22. Başvurucu ise yargılamanın tüm aşamalarında söz konusu defterleri kasten gerçeğe aykırı şekilde doldurduğu iddiasına itiraz etmiştir. Bu bağlamda başvurucu; okulda fiilen çalıştığı son bir sene içinde beden eğitimi ve sosyal bilgiler dersleri verdiği hâlde bu derslere ilişkin defterleri doldurmadığını, herhangi bir denetimde sorun yaşanmaması için işbaşı yaptığı 29/3/2016 tarihinde defterlerin tamamını doldurduğunu, ancak babalık izninde olduğu günleri de ders vermiş gibi sehven imzaladığını fark edip bu kısımları tek çizgi çekmek suretiyle düzelttiğini ve kurum zararını da ödediğini ileri sürmüştür. Diğer yandan başvurucu, Müdür Yardımcısı H.A.nın kendisine bilgisi dışında ek ders yazdığını, H.A.nın hatasından kendisinin sorumlu tutulamayacağını, ayrıca sınıf defterlerinin herhangi bir bağlayıcılığının bulunmadığını, zira ek ders bilgilerinin KBS üzerinden girişinin yapıldığını, buna göre ders defterlerini usulsüz bir şekilde doldurmak suretiyle herhangi bir kazanç elde etmesinin söz konusu olmadığını savunmuştur (bkz. §§ 5, 12).
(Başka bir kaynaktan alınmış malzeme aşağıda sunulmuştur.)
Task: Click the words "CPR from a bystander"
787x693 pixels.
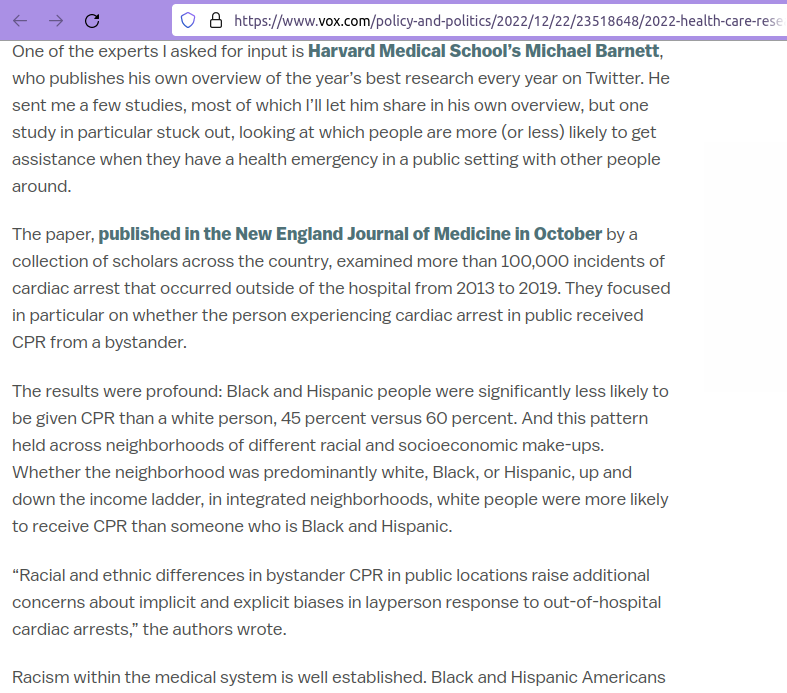Action: coord(99,342)
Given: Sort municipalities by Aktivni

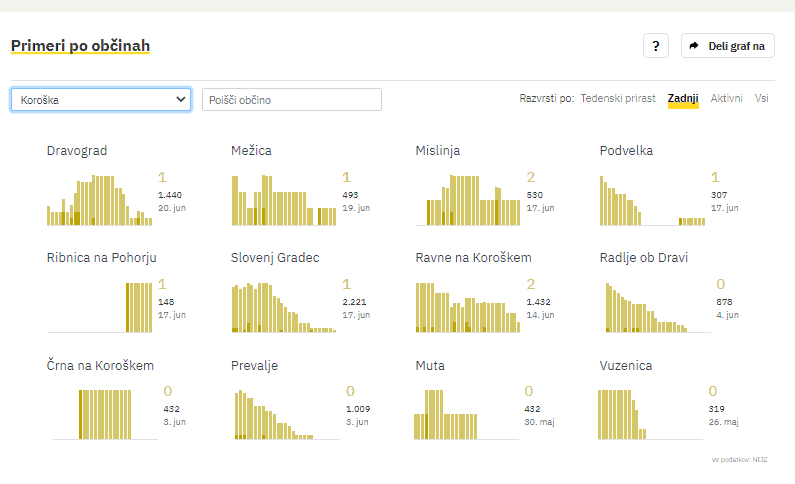Looking at the screenshot, I should click(726, 98).
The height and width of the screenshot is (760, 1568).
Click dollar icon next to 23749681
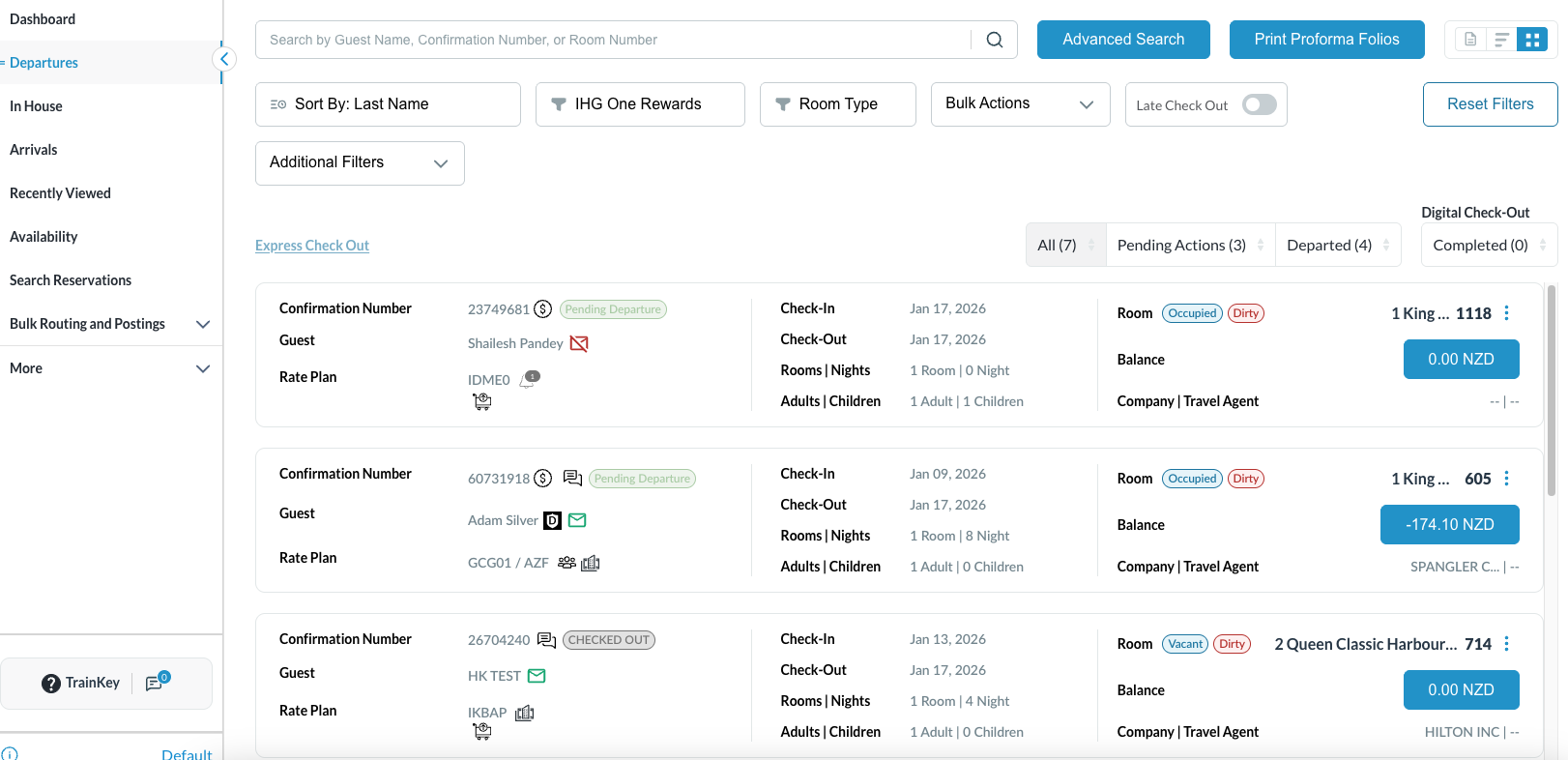543,309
23. Mahkeme ve Daire; kararlarında başvurucunun okula gelmediği günlerde ek ders ve kurs defterlerini doldurmak suretiyle atılı suçu işlediğini kabul etmişse de başvurucunun ek ders ödemelerinin tahakkuk süreci itibarıyla defterlerin bağlayıcılığının bulunmadığına, sehven oluşan durumu gidermek için defterdeki ilgili kısımları çizgi çekerek düzelttiğine, ayrıcaek ders bilgilerinin KBS üzerinden girişinin yapıldığına, ek ders yazan kişinin kendisi olmadığına, dolayısıyla dava konusu eylemin hata sonucu gerçekleştirildiğine, sonrasında da zararı giderdiğine dair savunmalarına karşın -hayatın olağan akışı gerekçesi dışında- başvurucunun atılı suç açısından kastının bulunmadığına ilişkin iddialarını ilgili ve yeterli gerekçeyle değerlendirmemiştir. Gerekçelerde birtakım değerlendirmeler yer almaktaysa da başvurucunun açık ve ayrı yanıt verilmesini gerektiren ve yukarıda anılan iddialarının karşılandığından bahsedilemez. Bu nedenle başvurucunun gerekçeli karar hakkının ihlal edildiği sonucuna varılmıştır.
24. Açıklanan gerekçelerle Anayasa'nın 36. maddesinde güvence altına alınan adil yargılanma hakkı kapsamındaki gerekçeli karar hakkının ihlal edildiğine karar verilmesi gerekir.
III. GİDERİM
25. Başvurucu; ihlalin tespiti, yeniden yargılama yapılması ile maddi ve manevi tazminat taleplerinde bulunmuştur.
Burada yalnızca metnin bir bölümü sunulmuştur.